On a hill overlooking Salisbury, Robert Kluver is overseeing another broadcasting day on WHYU-FM 89.1, which has now gone full power from a military bunker below their more than 100-foot tall transmitter after nearly a decade as a low-powered station that he said only the “cows in the surrounding pastures” could hear.

His format?

“We like to teach a lot of things about the constitution,” Kluver said. “A lot of people may have read it once in high school.”

Kluver is president and founder of the American Militia Association. His group’s goal: support “we the people”, by training and arming the people of this nation.

But he’s quick to point out that doesn’t mean what you may think it means.

“The American Militia Association is not an actual militia group,” Kluver said. “It’s not a militant organization and we don’t have a command structure or anything like that, what we do is promote community involvement.”

He said that’s accomplished through education, research, public safety and public service.

“Militia has a connotation attached to it that is a negative image because you have all these private militia groups that call them militia, but they aren’t militia in the constitutional sense,”

And the music and talk on the station fit that patriotic model.

“We had some people already who are definitely not going to be on our station who are kind of extremist-related and there will be no extremism on our station,”

While during the day it’s supporting the second amendment, come late night it’s all about the first amendment. That means taking advantage of the FCC’s “safe harbor” period between 10:00 p.m. and 6:00 a.m.

> [QUESTIONS ON THE MATERIAL]
• A. Rewrite the screenshot grounding listing, from its first line through the line containing "coordinates (285, 131)." inclusive, as a Markdown table with the columns Row and Listing line, leaving out blank lines and the pictures.
• B. Extend the article about the WHYU-FM radio station, starting right after its final sentence.

(Screenshot grounding data)
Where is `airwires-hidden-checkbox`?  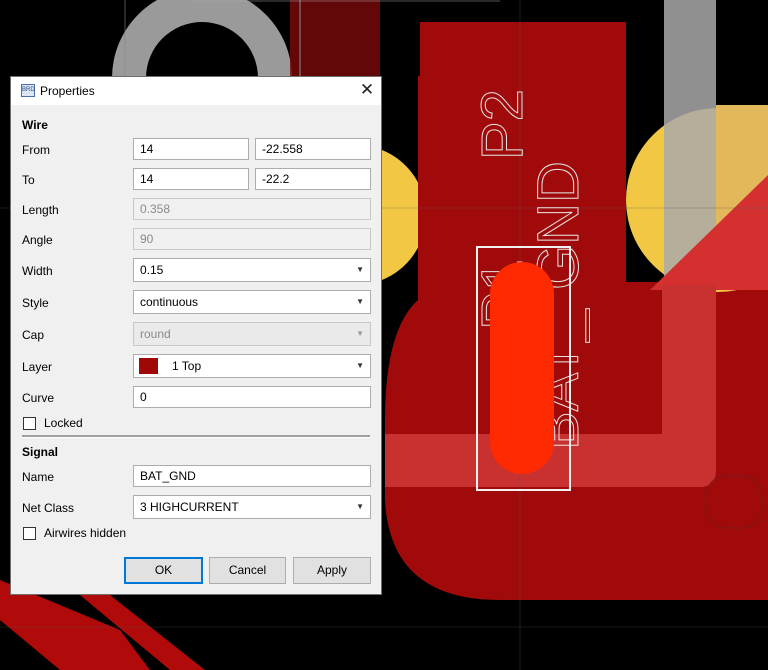
airwires-hidden-checkbox is located at coordinates (30, 534).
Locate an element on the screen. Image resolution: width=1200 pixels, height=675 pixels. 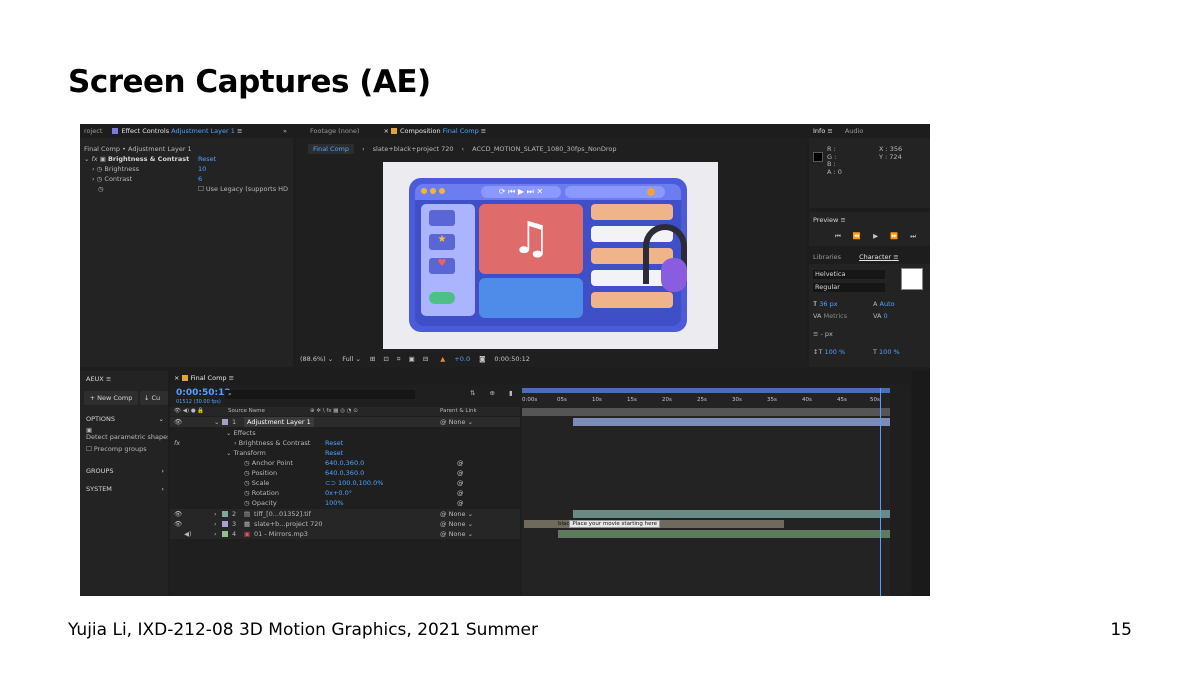
panel-overflow-icon: » is located at coordinates (285, 131).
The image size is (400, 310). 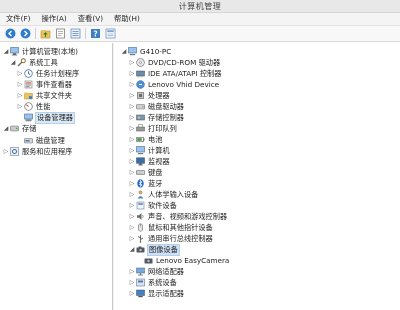 I want to click on device-category: ▷ 人体学输入设备, so click(x=163, y=194).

> [ANSWERS TO EACH TASK]
• A.
| Row | Listing line |
|---|---|
| 1 | Where is `airwires-hidden-checkbox`?   |
| 2 | airwires-hidden-checkbox is located at coordinates (30, 534). |
| 3 | Locate an element on the screen. Image resolution: width=1200 pixels, height=675 pixels.  |
| 4 | panel-overflow-icon: » is located at coordinates (285, 131). |

• B.
“They are basically a lot of patriotic music and that sort of thing that maybe vulgar or contains some profanity,”

Kluver said that while the low-powered station couldn’t be heard from very far away, it had a loyal audience online. The new full-powered FM station can be heard clearly from a radius between Windber and Deep Creek, Md.

Kluver said they’re working to expand their local programming in Meyersdale to include community coverage and high school sports.

As a non-commercial station, they’re reliant on underwriters, as they hope to take the air from the mountains to the prairies and from sea to shining sea.

“Things are going to get a lot more expensive now, We’re pretty much hoping this station pays for itself so it can stay online and then hopefully get more stations across the nation, this way we can spread that message far and wide.”

The station is also party to an FCC petition against another radio station owner and broadcaster, Roger Wahl, who pled guilty to felony charges in 2020. Kluver said Wahl is hurting the image of local broadcasters.

The FCC has not yet ruled on WAHL’s license renewal.